In my limited time, I want to highlight that this Budget will do very little to tackle child poverty. For the past 13 years, we have seen how the Conservatives have cut, cut and cut, and finally crashed our economy with a kamikaze Budget in September 2022. As Gordon Brown once said:

“Child poverty is the scar that demeans Britain. When we allow just one life to be degraded or derailed by early poverty, it represents a cost that can never be fully counted. What difference could that child have made? What song will not be written, what flourishing business will not be founded, what classroom will miss out on a teacher who can awaken aspiration?”

At Prime Minister’s questions recently, I highlighted the 800,000 children taken out of poverty by Labour Governments between 1997 and 2010, and contrasted that with the half a million children plunged into poverty since the Tories took office 13 long years ago. When I gave the Prime Minister the chance to apologise for his party’s failure, he could have jumped at the chance, but instead he gave us bluff and bluster. Compare this with the last Labour Government, who delivered Sure Start, record funding for schools, tax credits, increasing child benefit, child trust funds and introducing the UK’s first ever national minimum wage. These did not happen by accident; they happened because the people of Britain voted for a Labour Government, and those Labour Governments made eradicating child poverty a key priority, in stark contrast to what we have now.

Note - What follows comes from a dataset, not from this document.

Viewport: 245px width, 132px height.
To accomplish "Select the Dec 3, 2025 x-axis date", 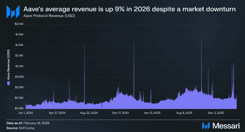I will pos(216,113).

I am also proud that the Welsh Labour Government are continuing to tackle child poverty in Wales through Flying Start, free school breakfasts, free school lunches, the pupil deprivation grant, Jobs Growth Wales and, of course, the groundbreaking Well-being of Future Generations (Wales) Act 2015. The Senedd is using the tools available to help mitigate child poverty in Wales, but to tackle child poverty in Wales and right across the UK we desperately need a UK Labour Government to get our economy back on track and give tackling child poverty the attention it so needs and deserves. So the next general election simply cannot come soon enough.